Sur le bien-fondé du jugement :

3. L'acte attaqué constitue un acte préparatoire à l'établissement du tableau d'avancement et est, à ce titre, insusceptible de recours. Les conclusions de l'appelant dirigées contre ce courrier sont par suite irrecevables, ainsi que celles dirigées contre la décision portant rejet des deux recours gracieux qu'il a introduits les 26 et 29 juillet 2019.

4. Il en résulte que M. A n'est pas fondé à se plaindre de ce que, par le jugement attaqué, le tribunal administratif de Marseille a rejeté sa demande. Il y a donc lieu de rejeter ses conclusions à fin d'annulation ainsi que, par voie de conséquence, ses conclusions à fin d'injonction et celles tendant à l'application de l'article L. 761-1 du code de justice administrative.

D É C I D E :

Article 1er : La requête de M. A est rejetée.
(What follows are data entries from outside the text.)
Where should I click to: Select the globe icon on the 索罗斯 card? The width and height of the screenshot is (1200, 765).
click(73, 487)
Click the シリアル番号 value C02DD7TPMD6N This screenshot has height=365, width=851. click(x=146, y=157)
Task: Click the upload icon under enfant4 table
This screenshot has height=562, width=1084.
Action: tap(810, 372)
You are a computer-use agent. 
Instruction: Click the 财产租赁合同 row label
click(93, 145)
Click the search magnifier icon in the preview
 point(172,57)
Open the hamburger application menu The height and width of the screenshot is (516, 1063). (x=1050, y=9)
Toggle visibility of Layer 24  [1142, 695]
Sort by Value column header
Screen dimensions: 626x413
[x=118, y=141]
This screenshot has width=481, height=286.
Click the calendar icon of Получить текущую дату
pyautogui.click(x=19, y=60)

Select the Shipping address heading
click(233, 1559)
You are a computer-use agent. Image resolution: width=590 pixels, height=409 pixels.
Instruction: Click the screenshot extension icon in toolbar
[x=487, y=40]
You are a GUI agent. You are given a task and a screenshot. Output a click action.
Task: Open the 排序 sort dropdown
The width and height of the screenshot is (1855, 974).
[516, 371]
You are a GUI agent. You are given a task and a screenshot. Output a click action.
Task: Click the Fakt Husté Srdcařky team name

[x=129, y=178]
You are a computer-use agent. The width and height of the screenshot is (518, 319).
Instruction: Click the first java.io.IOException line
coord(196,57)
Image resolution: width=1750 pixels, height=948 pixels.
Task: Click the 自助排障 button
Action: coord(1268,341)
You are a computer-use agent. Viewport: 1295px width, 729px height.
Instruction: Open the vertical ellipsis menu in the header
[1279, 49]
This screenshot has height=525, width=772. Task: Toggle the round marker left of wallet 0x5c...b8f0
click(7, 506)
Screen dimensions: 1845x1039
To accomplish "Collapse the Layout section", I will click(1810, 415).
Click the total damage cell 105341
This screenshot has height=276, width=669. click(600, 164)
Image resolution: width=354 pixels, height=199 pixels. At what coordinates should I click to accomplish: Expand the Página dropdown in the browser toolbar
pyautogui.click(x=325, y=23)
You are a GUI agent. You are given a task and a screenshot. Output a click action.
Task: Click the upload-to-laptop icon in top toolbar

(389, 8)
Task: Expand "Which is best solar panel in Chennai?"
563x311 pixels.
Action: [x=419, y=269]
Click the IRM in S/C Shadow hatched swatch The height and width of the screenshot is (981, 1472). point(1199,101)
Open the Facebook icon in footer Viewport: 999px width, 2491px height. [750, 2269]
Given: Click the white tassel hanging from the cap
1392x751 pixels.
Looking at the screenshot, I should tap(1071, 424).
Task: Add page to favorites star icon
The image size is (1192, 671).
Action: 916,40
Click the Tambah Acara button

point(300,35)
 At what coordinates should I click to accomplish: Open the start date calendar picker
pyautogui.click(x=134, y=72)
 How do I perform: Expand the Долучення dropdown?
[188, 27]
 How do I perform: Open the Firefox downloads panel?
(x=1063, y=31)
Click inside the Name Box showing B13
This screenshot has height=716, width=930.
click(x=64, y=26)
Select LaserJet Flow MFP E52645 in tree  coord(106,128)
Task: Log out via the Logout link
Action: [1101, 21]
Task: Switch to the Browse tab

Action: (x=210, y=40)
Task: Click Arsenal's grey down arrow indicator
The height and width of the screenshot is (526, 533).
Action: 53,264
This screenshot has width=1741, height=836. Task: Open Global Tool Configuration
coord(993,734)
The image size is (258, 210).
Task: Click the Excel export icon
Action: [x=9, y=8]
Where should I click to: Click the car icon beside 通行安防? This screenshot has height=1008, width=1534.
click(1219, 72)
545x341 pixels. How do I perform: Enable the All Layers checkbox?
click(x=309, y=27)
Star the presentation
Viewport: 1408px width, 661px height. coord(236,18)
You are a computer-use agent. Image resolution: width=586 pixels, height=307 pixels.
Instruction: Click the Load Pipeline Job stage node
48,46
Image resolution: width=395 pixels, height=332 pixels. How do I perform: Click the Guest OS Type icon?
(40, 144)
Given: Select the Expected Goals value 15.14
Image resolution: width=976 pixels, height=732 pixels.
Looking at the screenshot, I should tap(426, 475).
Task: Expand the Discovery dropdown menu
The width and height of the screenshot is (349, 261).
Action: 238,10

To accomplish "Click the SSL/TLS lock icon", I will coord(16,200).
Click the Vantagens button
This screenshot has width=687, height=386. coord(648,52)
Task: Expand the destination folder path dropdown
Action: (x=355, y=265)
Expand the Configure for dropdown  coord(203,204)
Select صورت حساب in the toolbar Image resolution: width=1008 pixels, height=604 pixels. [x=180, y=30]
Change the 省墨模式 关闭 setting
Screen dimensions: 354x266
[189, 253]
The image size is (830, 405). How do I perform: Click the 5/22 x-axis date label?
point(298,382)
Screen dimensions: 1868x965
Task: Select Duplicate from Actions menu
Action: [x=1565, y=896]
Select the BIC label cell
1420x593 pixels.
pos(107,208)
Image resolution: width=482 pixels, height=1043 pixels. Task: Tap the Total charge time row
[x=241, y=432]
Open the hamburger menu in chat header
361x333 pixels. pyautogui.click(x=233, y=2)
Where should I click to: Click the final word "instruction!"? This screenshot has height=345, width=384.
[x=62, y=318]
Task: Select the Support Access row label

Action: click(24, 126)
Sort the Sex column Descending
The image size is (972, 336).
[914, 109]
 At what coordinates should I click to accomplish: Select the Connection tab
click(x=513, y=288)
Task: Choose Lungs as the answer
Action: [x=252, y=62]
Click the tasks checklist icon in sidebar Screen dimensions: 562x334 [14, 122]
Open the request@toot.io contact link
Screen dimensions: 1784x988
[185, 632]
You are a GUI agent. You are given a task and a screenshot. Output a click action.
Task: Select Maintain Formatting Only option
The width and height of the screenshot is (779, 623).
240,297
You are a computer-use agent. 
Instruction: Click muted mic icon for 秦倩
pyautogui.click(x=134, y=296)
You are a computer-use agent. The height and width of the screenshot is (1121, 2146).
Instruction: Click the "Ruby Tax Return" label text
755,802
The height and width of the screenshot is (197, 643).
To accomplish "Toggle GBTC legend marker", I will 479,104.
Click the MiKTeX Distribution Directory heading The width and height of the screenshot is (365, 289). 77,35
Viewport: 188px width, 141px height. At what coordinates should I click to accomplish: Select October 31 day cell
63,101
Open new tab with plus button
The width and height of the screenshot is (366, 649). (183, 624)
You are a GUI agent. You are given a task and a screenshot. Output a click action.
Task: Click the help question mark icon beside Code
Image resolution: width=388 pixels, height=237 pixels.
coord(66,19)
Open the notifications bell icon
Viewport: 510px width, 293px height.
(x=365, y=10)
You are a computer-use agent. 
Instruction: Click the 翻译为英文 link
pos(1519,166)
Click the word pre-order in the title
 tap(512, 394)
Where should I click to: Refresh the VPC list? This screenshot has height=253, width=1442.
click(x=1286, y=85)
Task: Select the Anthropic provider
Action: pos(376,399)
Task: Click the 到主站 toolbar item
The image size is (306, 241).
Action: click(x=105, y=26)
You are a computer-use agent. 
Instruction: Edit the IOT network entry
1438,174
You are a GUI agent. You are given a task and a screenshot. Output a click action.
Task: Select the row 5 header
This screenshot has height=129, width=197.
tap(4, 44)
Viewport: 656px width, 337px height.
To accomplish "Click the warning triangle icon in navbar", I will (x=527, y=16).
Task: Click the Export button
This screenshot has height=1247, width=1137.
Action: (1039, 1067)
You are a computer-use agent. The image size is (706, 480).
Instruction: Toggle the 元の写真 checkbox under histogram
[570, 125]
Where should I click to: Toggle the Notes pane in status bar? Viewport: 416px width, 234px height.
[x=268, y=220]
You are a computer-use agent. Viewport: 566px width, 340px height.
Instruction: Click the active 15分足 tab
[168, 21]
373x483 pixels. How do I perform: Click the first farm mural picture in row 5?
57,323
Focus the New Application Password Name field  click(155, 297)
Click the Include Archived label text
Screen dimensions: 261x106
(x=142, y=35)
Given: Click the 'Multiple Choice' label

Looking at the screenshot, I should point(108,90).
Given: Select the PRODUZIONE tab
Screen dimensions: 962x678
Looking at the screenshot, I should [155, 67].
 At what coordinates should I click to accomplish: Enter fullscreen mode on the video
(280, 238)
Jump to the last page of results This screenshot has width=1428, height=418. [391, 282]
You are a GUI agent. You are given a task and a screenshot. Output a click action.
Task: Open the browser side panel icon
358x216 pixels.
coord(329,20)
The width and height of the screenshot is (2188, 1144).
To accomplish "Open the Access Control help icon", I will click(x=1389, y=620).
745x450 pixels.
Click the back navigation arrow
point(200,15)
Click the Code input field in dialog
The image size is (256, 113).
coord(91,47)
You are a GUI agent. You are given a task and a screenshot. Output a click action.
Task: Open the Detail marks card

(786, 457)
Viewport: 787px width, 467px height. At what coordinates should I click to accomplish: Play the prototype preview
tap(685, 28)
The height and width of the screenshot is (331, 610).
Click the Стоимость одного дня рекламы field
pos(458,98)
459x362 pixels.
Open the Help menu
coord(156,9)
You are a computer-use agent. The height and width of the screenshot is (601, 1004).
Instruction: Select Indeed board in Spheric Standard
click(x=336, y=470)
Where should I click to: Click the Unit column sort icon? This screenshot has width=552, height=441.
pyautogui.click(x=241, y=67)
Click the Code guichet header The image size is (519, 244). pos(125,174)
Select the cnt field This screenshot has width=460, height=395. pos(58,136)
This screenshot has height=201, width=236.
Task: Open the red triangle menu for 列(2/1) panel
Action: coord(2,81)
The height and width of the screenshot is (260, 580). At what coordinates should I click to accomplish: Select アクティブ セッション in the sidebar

Article 2 : Le présent arrêt sera notifié à M. B A et au recteur de l'académie d'Aix-Marseille.

Délibéré après l'audience du 29 janvier 2024, où siégeaient :

- M. Renaud Thielé, président assesseur, présidant la formation de jugement en application de l'article R. 222-26 du code de justice administrative,

- Mme Isabelle Gougot, première conseillère,

- Mme Isabelle Ruiz, première conseillère.

Rendu public par mise à disposition au greffe, le 12 février 2024.